For this Western Night gathering, David Morrell selected WICHITA (1955). Like many films concerning the life and times of Wyatt Earp, this one takes some liberties with the facts. MY DARLING CLEMENTINE certainly did, and it’s considered one of the best films about Earp. But while WICHITA is not CLEMENTINE, it is like a good old fashioned Saturday afternoon matinee.
The story focuses on Earp’s early experience as a lawman in the boom town of Wichita, Kansas, with Earp contending with rowdy cowboys bringing in a cattle herd, and the town fathers who want law and order, but not so much that it drives away business.
Director Jacques Tourneur cast Joel McCrea, (they were friends in high school), as Wyatt Earp who’s looking for a new line of work after months of buffalo hunting. There’s also Keith Larsen (WAR PAINT) as local newspaper reporter Bat Masterson, Vera Miles (THE SEARCHERS) as Earp’s love interest, Edgar Buchanan (SHANE) as a saloon owner with a short fuse, and Lloyd Bridges (HIGH NOON) as a weaselly, quick on the draw drover with a score to settle with Earp. Sam Peckinpah appears briefly as a bank teller.
The screenplay by Daniel B. Ullman (KANSAS PACIFIC and tv’s KUNG FU) moves briskly and features dialogue that can leave you smiling such as “I was born under a troublesome star” and “The only thing wrong with Bat is he doesn’t know how to be afraid.”

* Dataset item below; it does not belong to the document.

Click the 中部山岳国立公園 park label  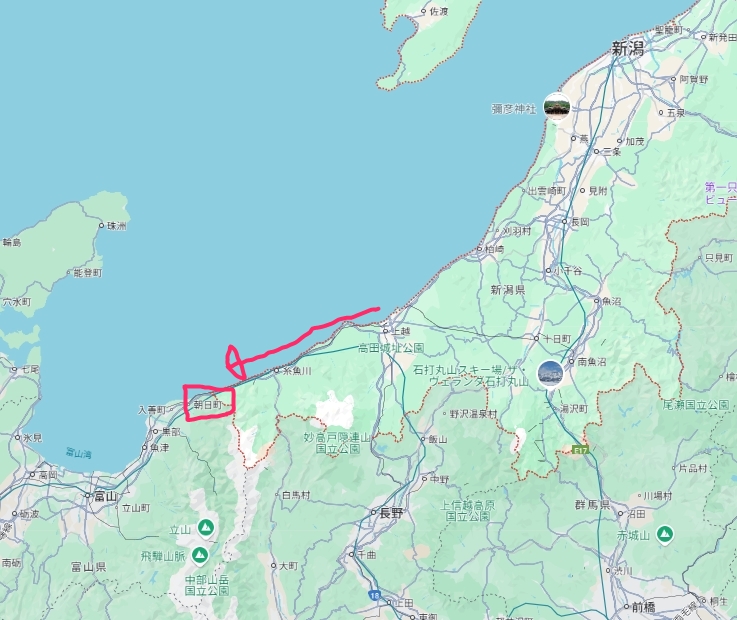(x=207, y=585)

This was Tourneur’s first outing with Cinemascope, and he used it to rich and often lyrical advantage capturing wide vistas as well as close quarter interiors. Tourneur directed CAT PEOPLE, a horror classic made on a shoestring budget, and OUT OF THE PAST, considered a noir masterpiece. He was as comfortable in both of those genres as he was in Westerns that, along with WITCHITA, included STRANGER ON HORSEBACK and STARS IN MY CROWN, and each starred McCrea.
With a running time of 81 minutes, WICHITA is available on Blu-ray, DVD and Amazon Prime. The Blu-ray was released last August and features a new 4K scan of the original negative that is superb.
Along with David, award-winning author and New York Times best-selling author of FIRST BLOOD that introduced the character Rambo, our group includes Johnny D. Boggs, record nine-time Spur Award-winning author and Owen Wister Award winner whose work includes his latest LONGHORNS EAST, Kirk Ellis, Emmy-winning screenwriter and producer and also author of the book RIDE LONESOME about the production, themes and historical relevance of the classic Ranown Western films starring Randolph Scott and directed by Budd Boetticher, Kirk’s wife, Sheila, and Robert Nott, award-winning journalist and author of several books on Western films, including his recent THE FILMS OF BUDD BOETTICHER.